Using resources effectively

Overview

Teaching: 10 min
Exercises: 20 min
Questions
  • How can I review past jobs?

  • How can I use this knowledge to create a more accurate submission script?

Objectives
  • Look up job statistics.

  • Make more accurate resource requests in job scripts based on data describing past performance.

We’ve touched on all the skills you need to interact with an HPC cluster: logging in over SSH, loading software modules, submitting parallel jobs, and finding the output. Let’s learn about estimating resource usage and why it might matter.

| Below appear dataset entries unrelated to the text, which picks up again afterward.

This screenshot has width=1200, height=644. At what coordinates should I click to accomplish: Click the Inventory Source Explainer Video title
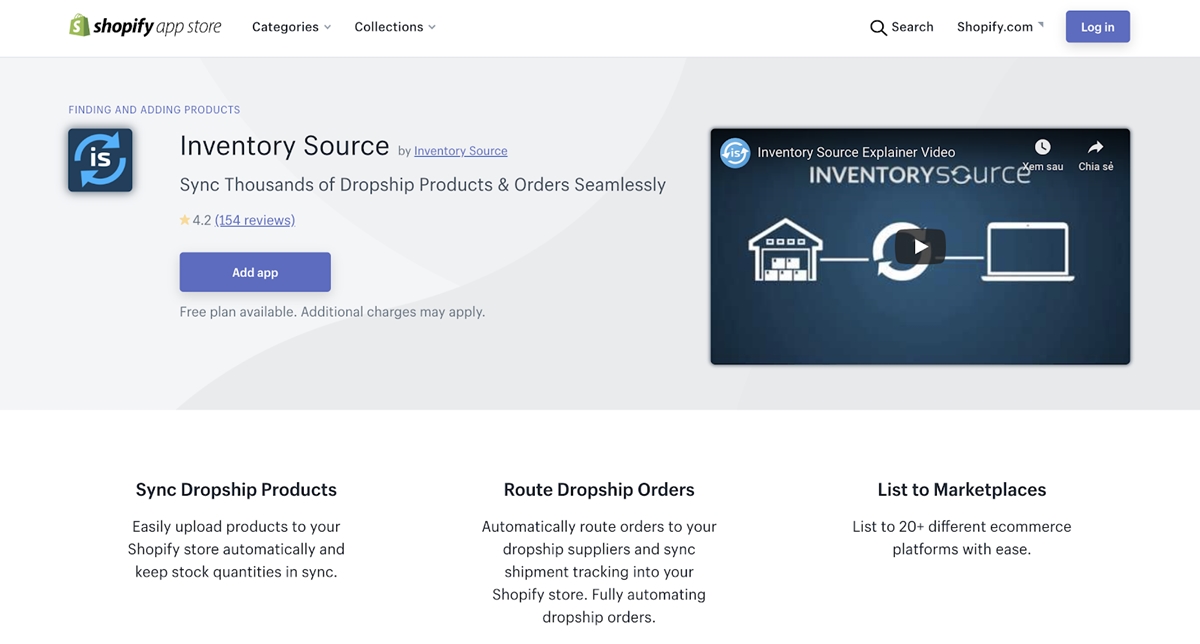tap(856, 152)
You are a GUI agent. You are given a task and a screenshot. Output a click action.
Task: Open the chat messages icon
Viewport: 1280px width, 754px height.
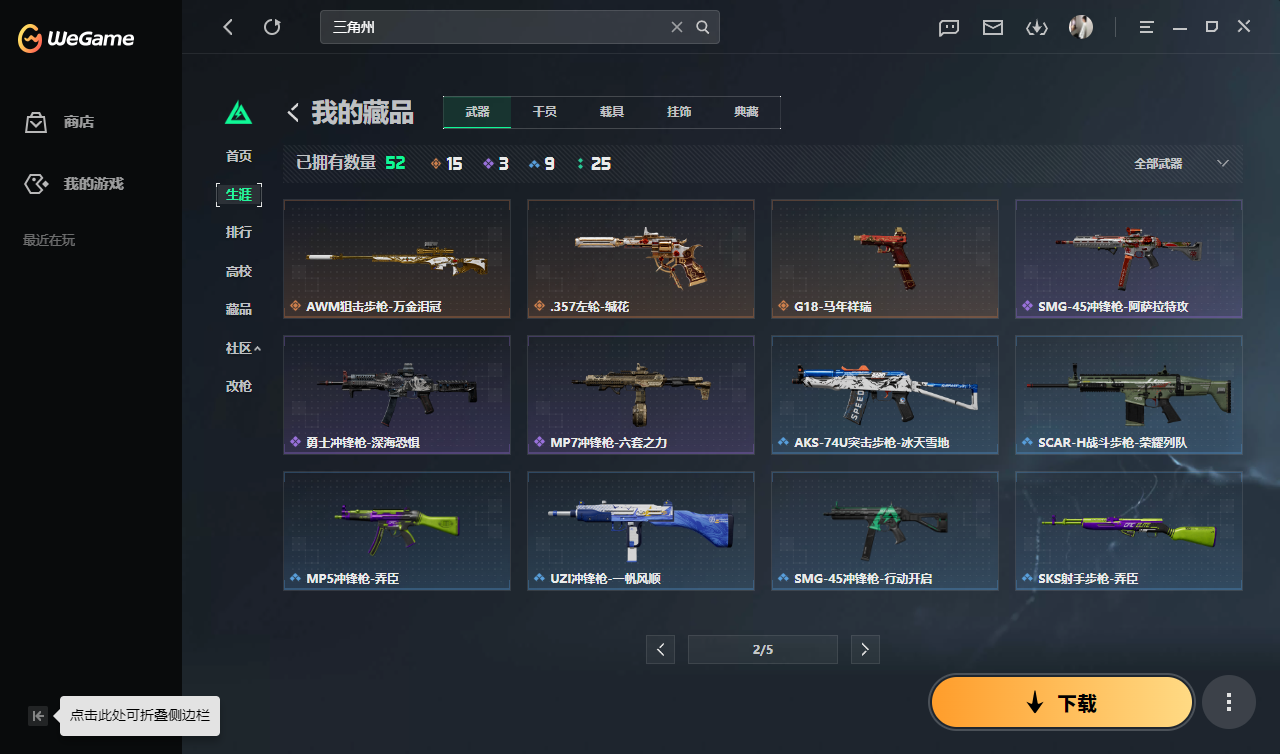949,27
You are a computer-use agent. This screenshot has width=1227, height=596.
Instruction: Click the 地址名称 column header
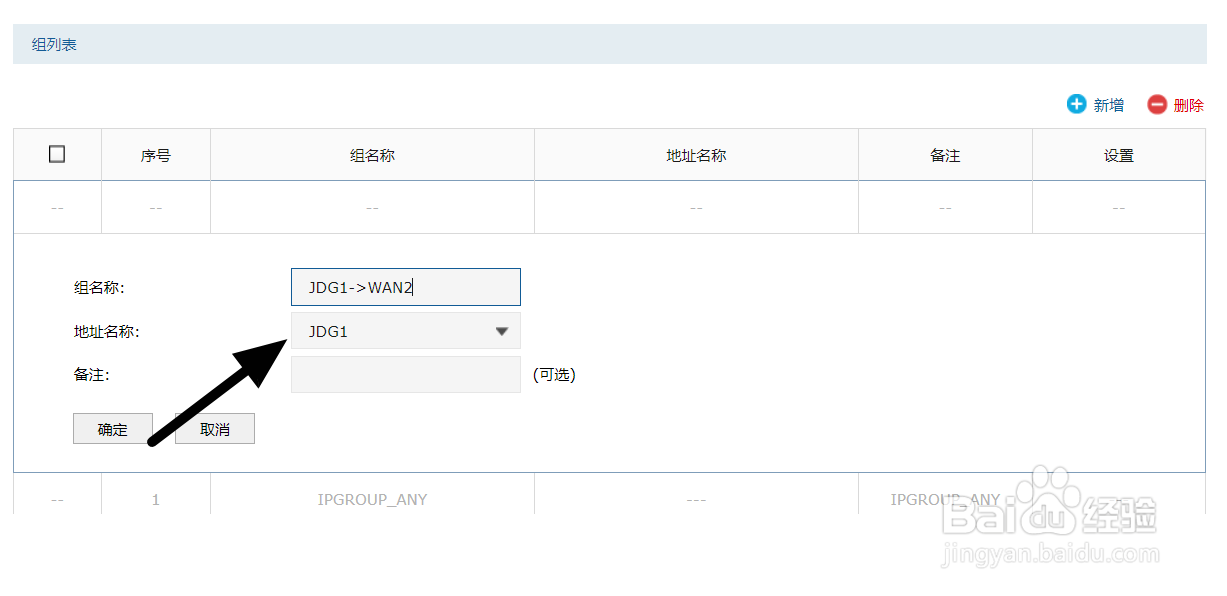696,155
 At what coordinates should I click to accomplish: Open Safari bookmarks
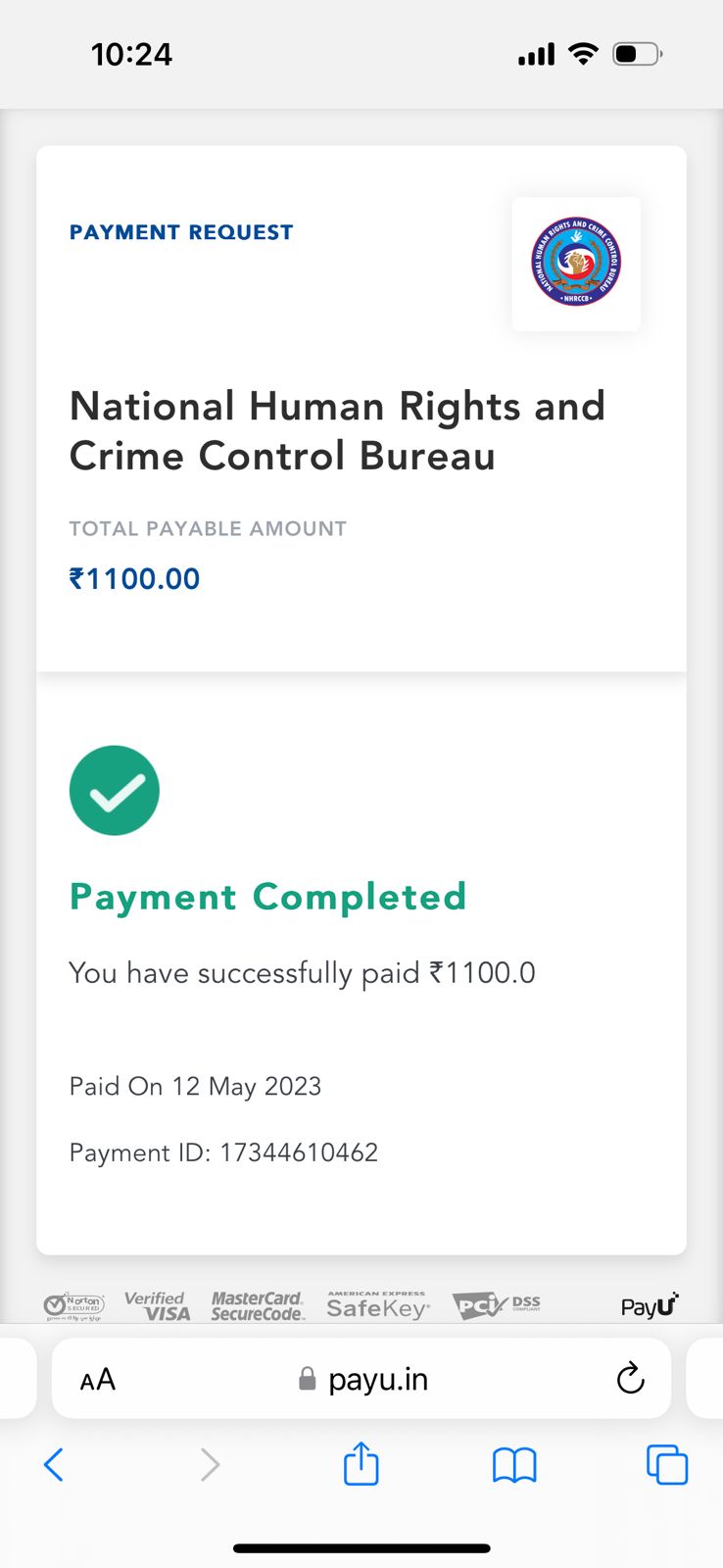514,1465
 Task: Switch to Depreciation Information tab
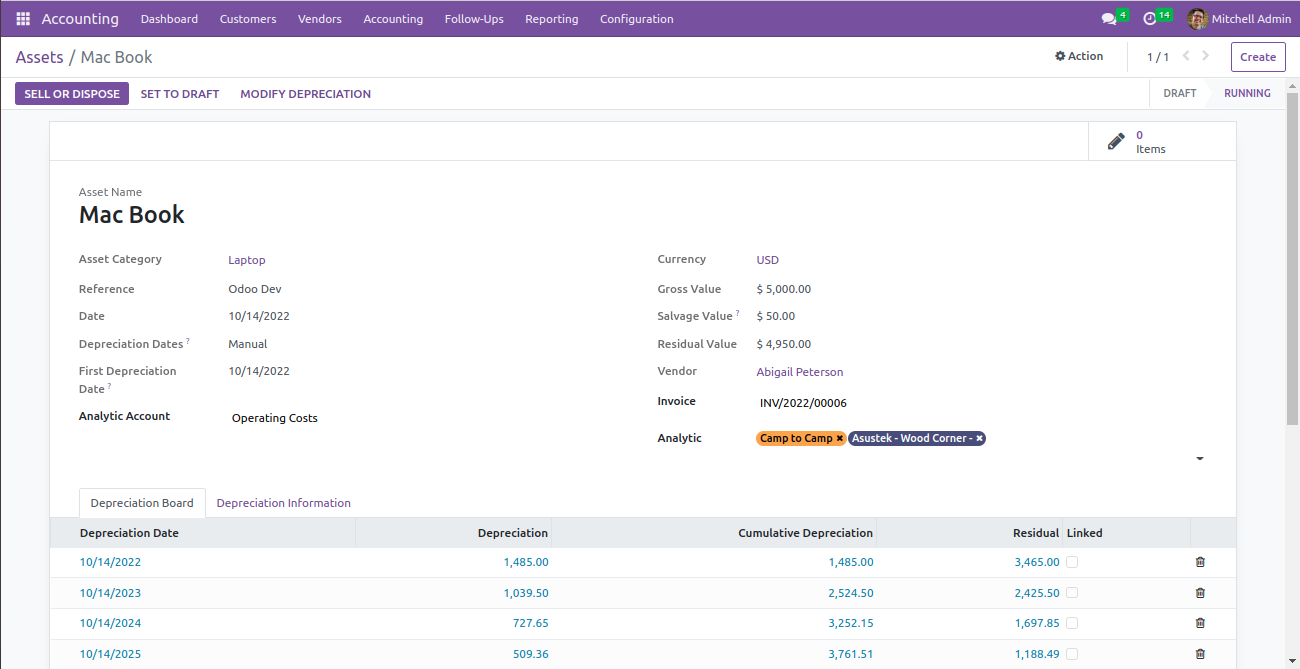tap(283, 503)
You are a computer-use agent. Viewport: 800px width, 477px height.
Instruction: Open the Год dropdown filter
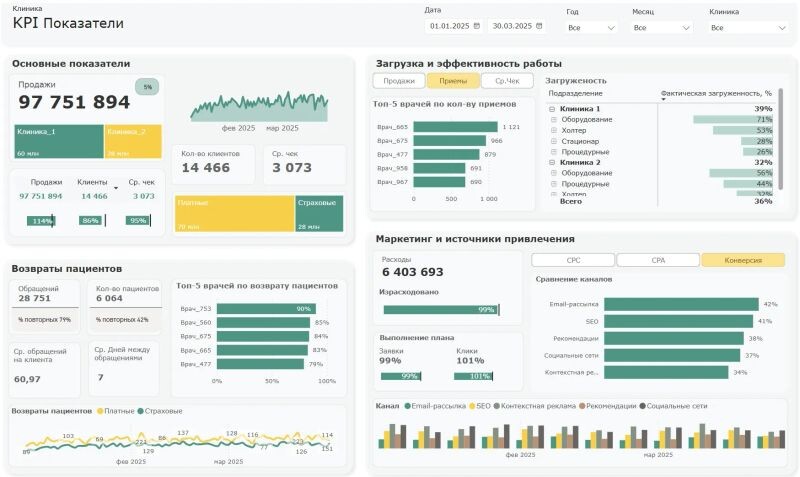coord(591,28)
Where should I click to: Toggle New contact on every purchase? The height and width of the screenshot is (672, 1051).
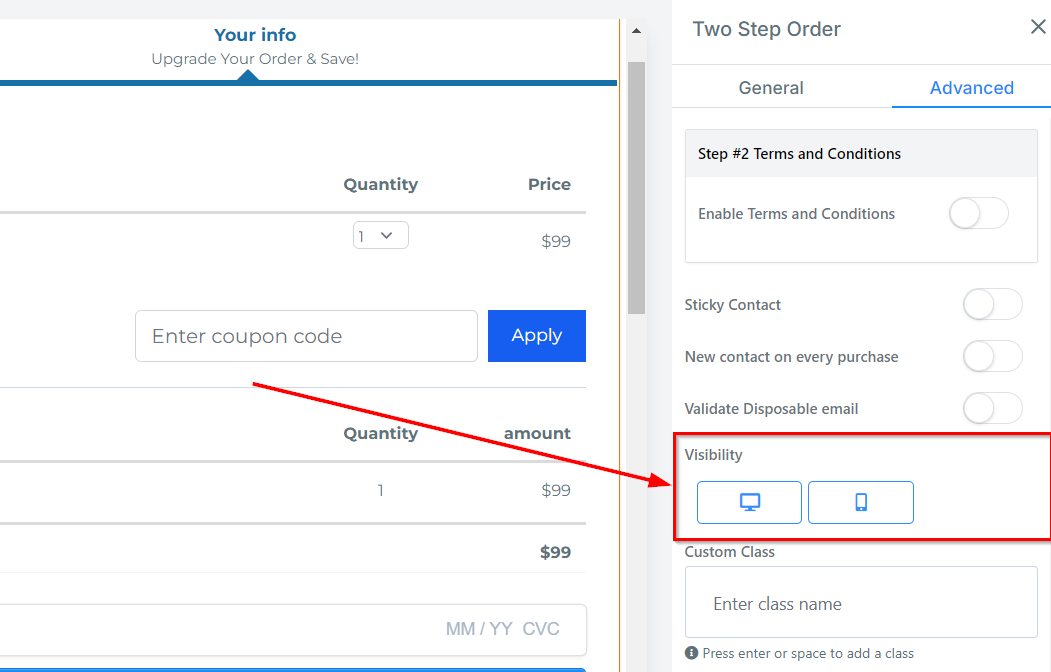[992, 357]
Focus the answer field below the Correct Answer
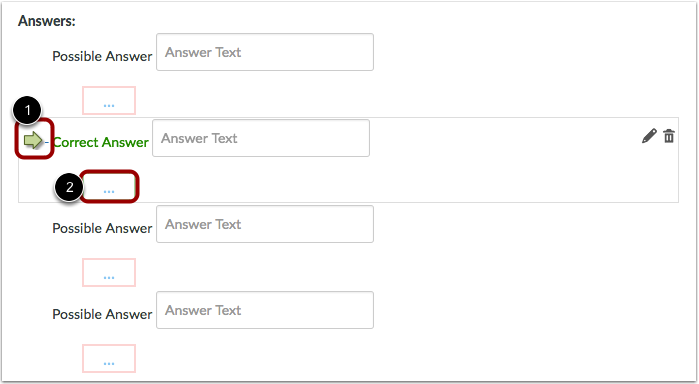The height and width of the screenshot is (384, 699). point(265,224)
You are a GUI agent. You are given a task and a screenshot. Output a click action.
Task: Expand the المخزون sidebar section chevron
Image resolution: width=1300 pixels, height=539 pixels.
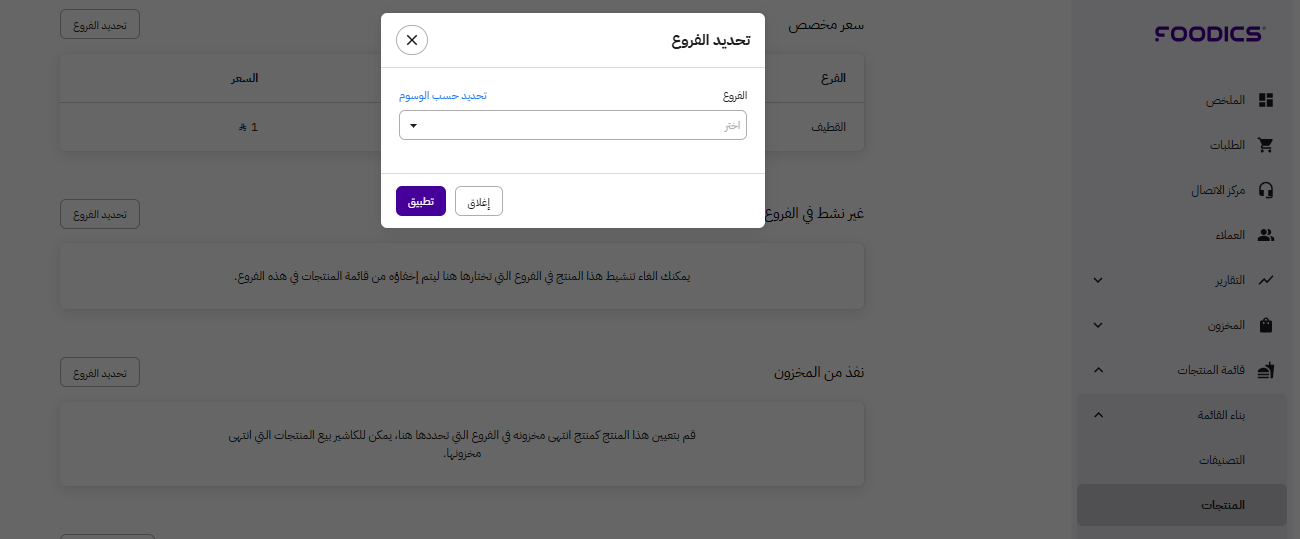[x=1098, y=325]
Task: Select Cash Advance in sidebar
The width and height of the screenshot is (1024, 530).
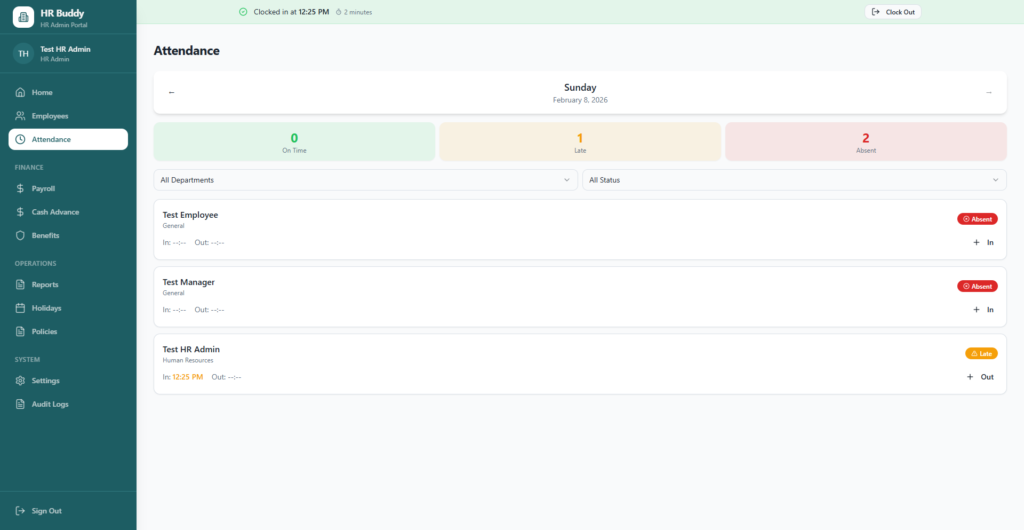Action: (54, 212)
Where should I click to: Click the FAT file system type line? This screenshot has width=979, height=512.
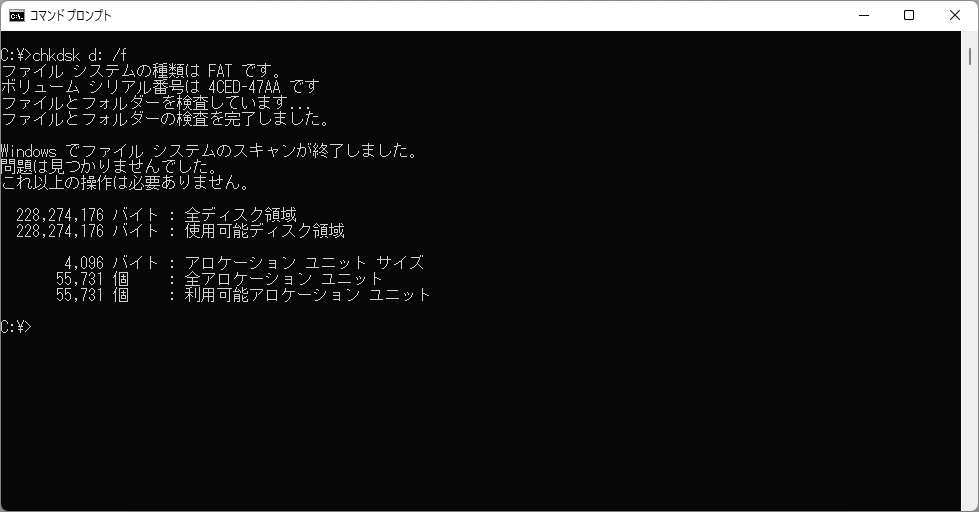(142, 71)
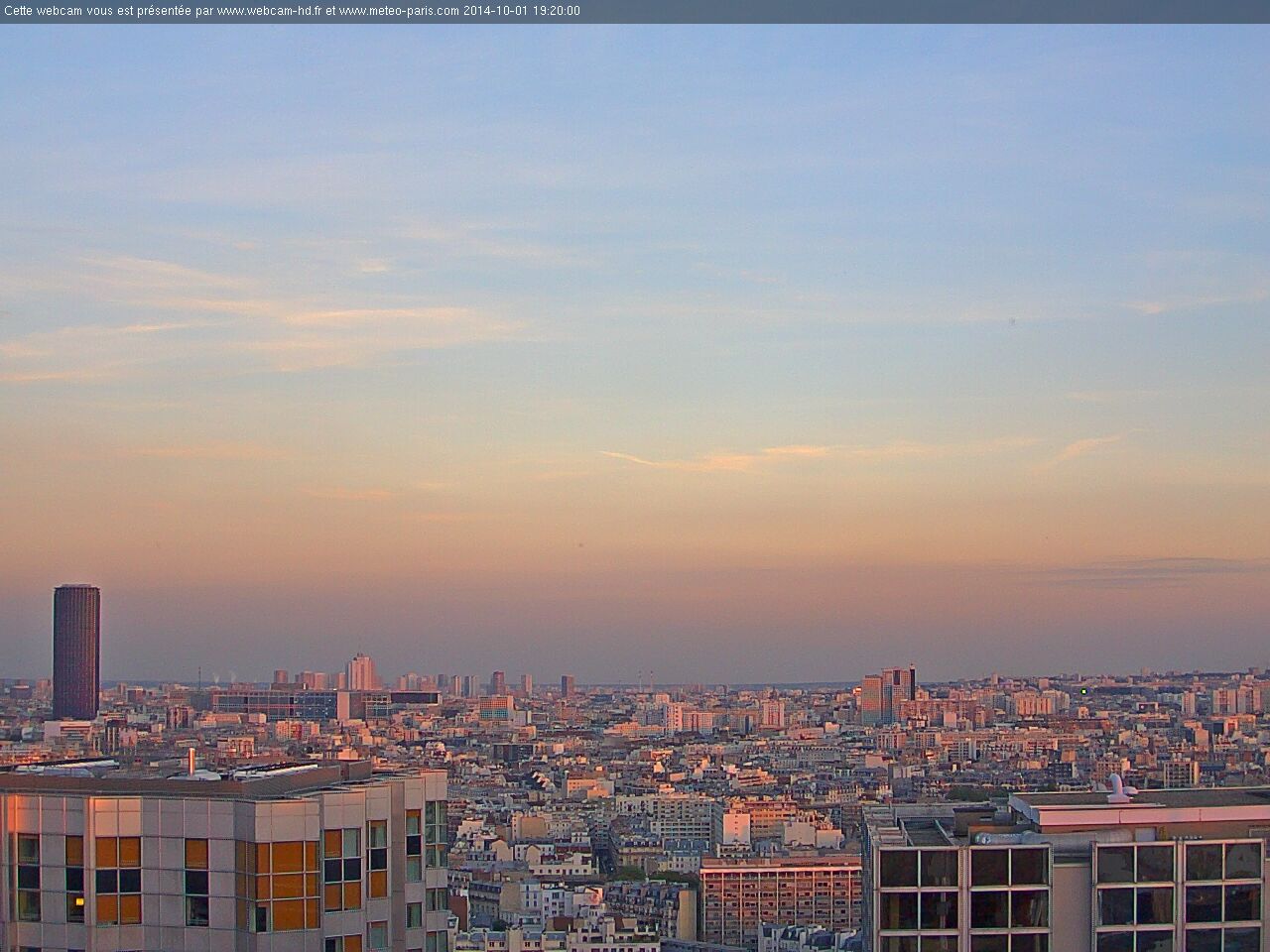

Estimating Required Resources Using the Scheduler

Although we covered requesting resources from the scheduler earlier, how do we know what type of resources the software will need in the first place, and its demand for each? In general, unless the software documentation or user testimonials provide some idea, we won’t know how much memory or compute time a program will need.

Read the Documentation

Most HPC facilities maintain documentation as a wiki, a website, or a document sent along when you register for an account. Take a look at these resources, and search for the software you plan to use: somebody might have written up guidance for getting the most out of it.

Why estimate resources accurately when you can just ask for the maximum CPUs/GPUs/RAM/time?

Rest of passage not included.